§ EXTRACT PROVIDED:
# # # # # # #

This week is going by so fast . I will blink and it will be Monday. And my God in heaven will be there.

Friday, September 7, 2012

A different kind of September

So much has happened since I last posted. God has been so good to me. There have been two more precious lives that have been taken, and I have been wrestling with my own grief and wanting this September to be different.....it will be.
I have been awake since 3:37 . I know because I looked at my clock as soon as I woke up.
I guess I should say bolted up.
I had a Rachel dream. I have only had a few . This one was so precious. It was only a piece of a dream so it will be hard for me to explain it all to you.
I was at my parents house with the girls. We were upstairs talking to them . I say them because I really can't remember which one it was. It felt like it was both of them , but I could only see one child. It was at night and it was kinda dark in the house. I could hear my mom talking. I don't remember all of it but she kept saying "Rachel" in her sentences. Rachel loves you...Rach is always with us.. I remember walking down the stairs and stopping and thinking " I'm gonna see if she shows up"...weird huh.?

# # # # # # #

§ PROVIDED MATERIAL:
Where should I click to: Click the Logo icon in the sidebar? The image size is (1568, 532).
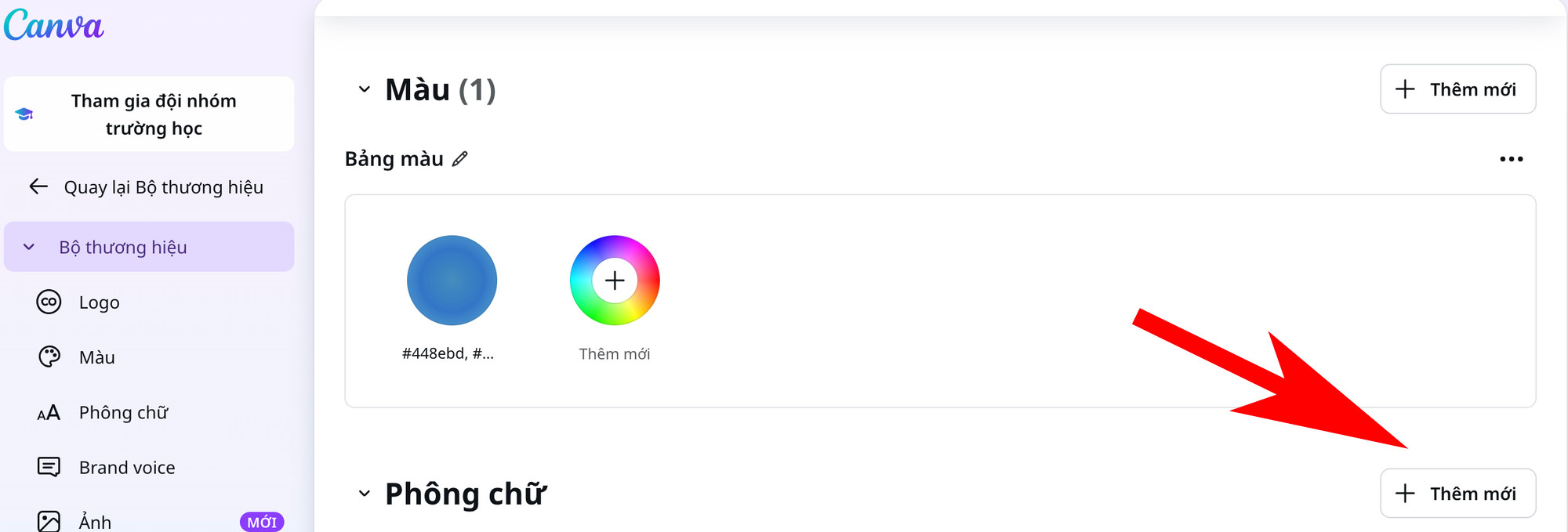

# # # # # # #

§ JOB: Write the next part of the blog entry about the dream of Rachel, picking up right after its last sentence.

§ WRITTEN ANSWER:
Well guess who came walking out of nowhere!!!!! Not from a door or hallway...it was just a really dark area and she was there. She had on her usual...T-shirt and some jeans. Her hair was pulled up ...and not a spec of makeup. GORGEOUS!!!! She sat down beside her sister (no one else saw her) and put her arm around her. I was talking to myself ...I was hearing my thoughts. I was so excited ..I crouched down on the stairs to watch. .I was saying I'm gonna keep staring at her and see if she sees me . You know how you stare at someone when you want their attention ???? (The whole time I am noticing every detail about her.) She looked over at me and smiled ....She sees me!!!!!!!!! Wow her teeth her white!!!! They are perfect and so white,. She waves at me with Both of her arms. I felt it necessary in my dream to note that. Then she put then both on her chest like they do in the movies for a dramatic effect and looked at me like Oh I love you so much .. and then with both hands she blew me a kiss. And mouthed I love you to me. I kept saying I see you ...I see you. It was magnificent. So beautiful.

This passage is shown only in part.